Source records:
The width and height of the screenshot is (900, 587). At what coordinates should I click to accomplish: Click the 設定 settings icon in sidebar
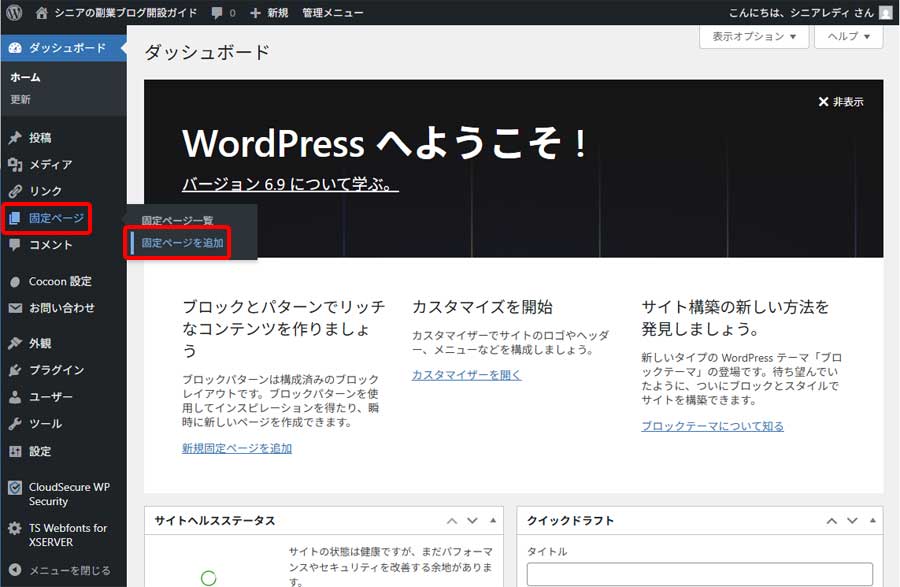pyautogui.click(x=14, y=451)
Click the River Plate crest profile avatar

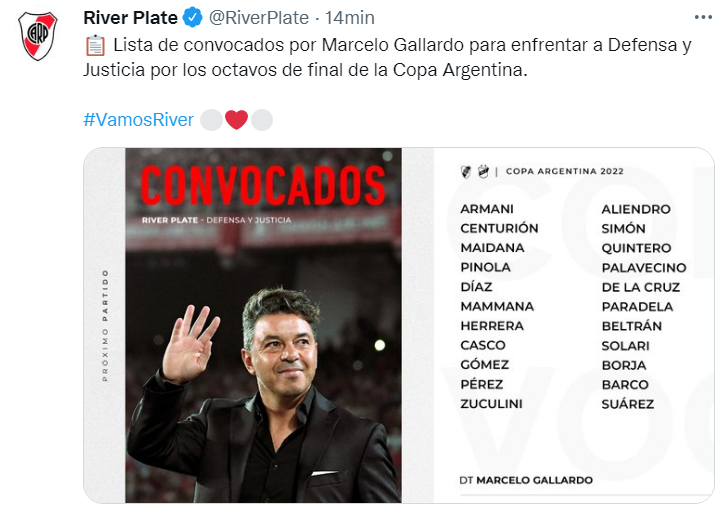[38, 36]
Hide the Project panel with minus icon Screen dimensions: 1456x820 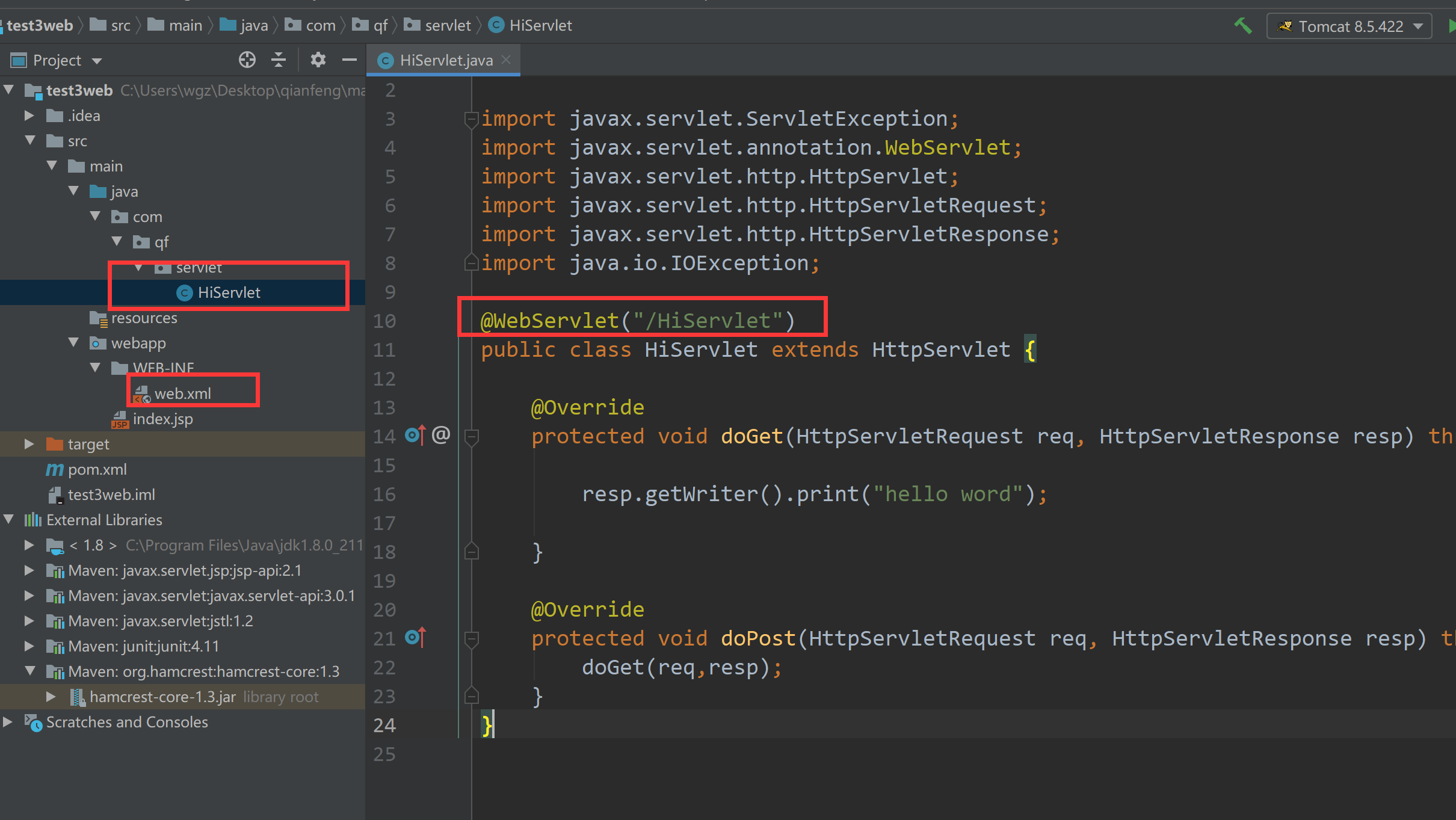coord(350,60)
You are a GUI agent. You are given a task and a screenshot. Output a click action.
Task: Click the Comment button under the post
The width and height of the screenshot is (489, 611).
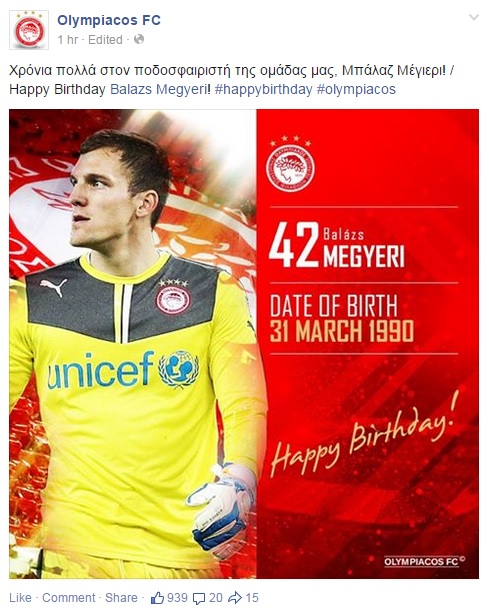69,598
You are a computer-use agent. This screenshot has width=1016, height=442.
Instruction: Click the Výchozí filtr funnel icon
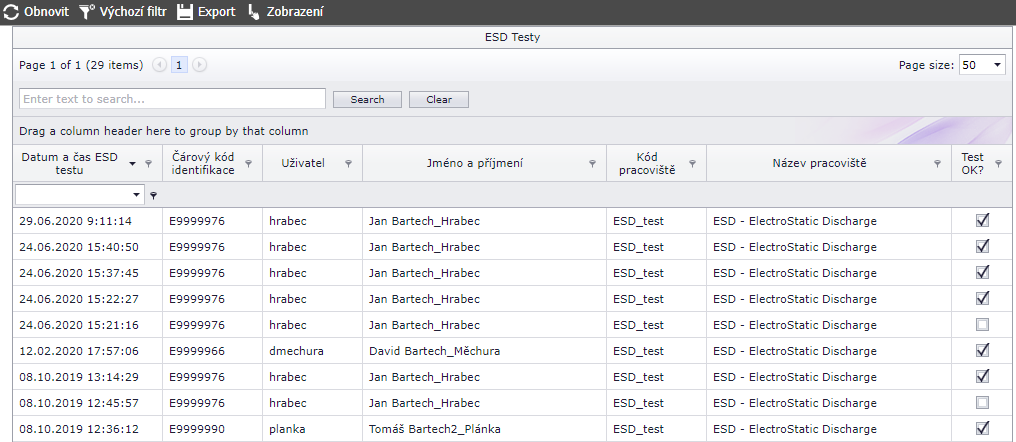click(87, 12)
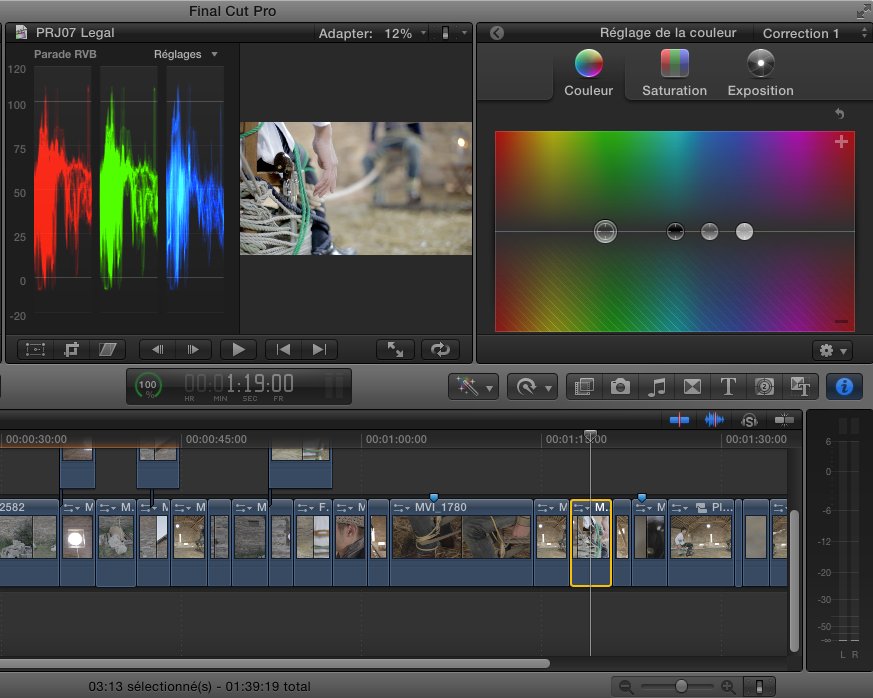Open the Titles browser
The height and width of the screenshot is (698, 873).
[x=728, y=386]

_Work to do_:
Please print everything from the line containing "You are a GUI" down to the end of the listing, word for word and with no changes. Leave the pictures out.

_Task solution_:
You are a GUI agent. You are given a task and a screenshot. Output a click action.
Task: Click the Comment button under the post
The width and height of the screenshot is (489, 611).
69,598
You are a computer-use agent. This screenshot has width=1016, height=442.
Instruction: Click the Výchozí filtr funnel icon
click(87, 12)
Open the Titles browser
The height and width of the screenshot is (698, 873).
[x=728, y=386]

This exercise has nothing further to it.